Entries from a data source:
********

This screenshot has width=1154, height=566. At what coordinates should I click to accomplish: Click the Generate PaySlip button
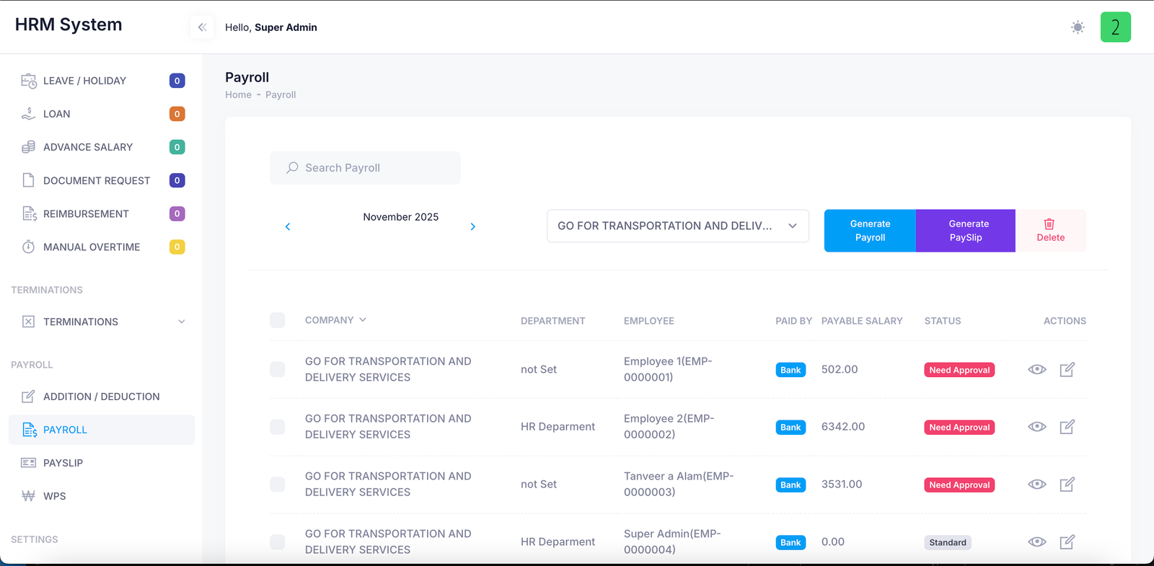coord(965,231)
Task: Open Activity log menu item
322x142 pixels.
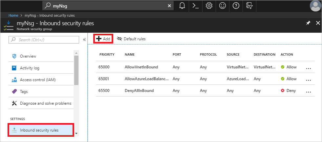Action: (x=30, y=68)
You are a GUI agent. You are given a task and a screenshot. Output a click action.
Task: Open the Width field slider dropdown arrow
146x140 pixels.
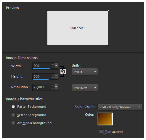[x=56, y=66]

********

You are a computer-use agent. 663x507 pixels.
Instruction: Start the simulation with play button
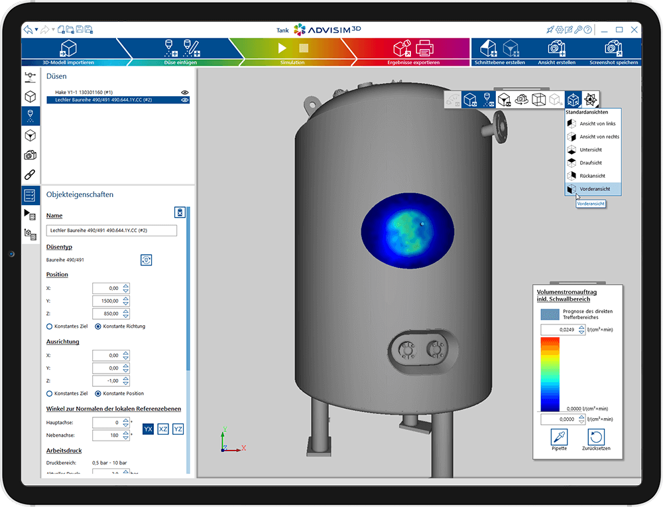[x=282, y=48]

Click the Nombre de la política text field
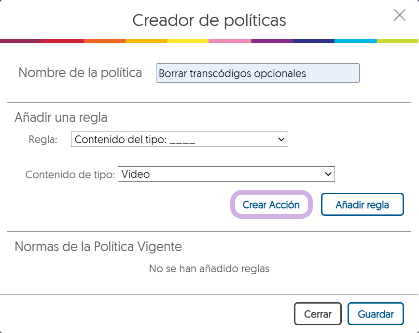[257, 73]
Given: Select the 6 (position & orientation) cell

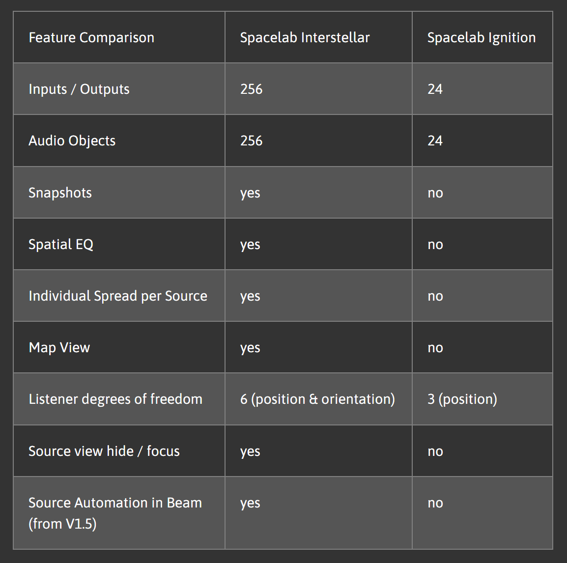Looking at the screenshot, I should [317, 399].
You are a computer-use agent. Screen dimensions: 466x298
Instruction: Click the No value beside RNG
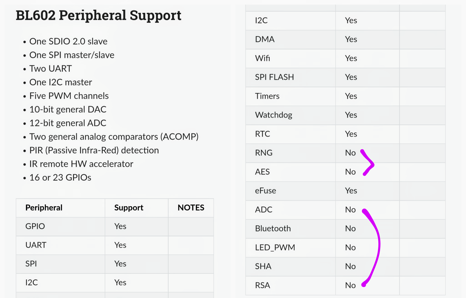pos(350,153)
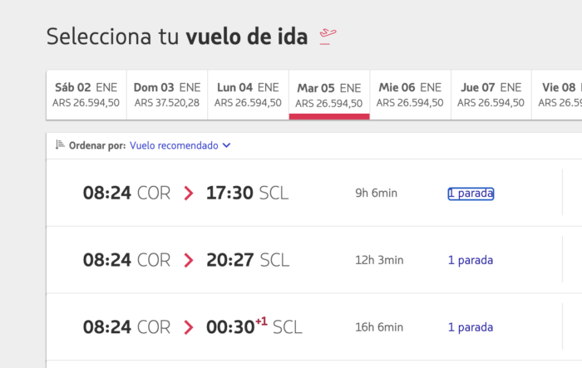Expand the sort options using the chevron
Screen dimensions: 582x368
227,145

********

WHAT THE EXERCISE ASKS:
Can you give the lines from the one with "This screenshot has" up to and including the one with "Action: (x=30, y=68)" as a numbered list, leaving out blank lines and the pictures?

RESULT BELOW:
1. This screenshot has width=1154, height=566. At what coordinates should I click to accomplish: Click the Generate PaySlip button
2. coord(965,231)
3. Task: Open Activity log menu item
4. 322x142 pixels.
5. Action: (x=30, y=68)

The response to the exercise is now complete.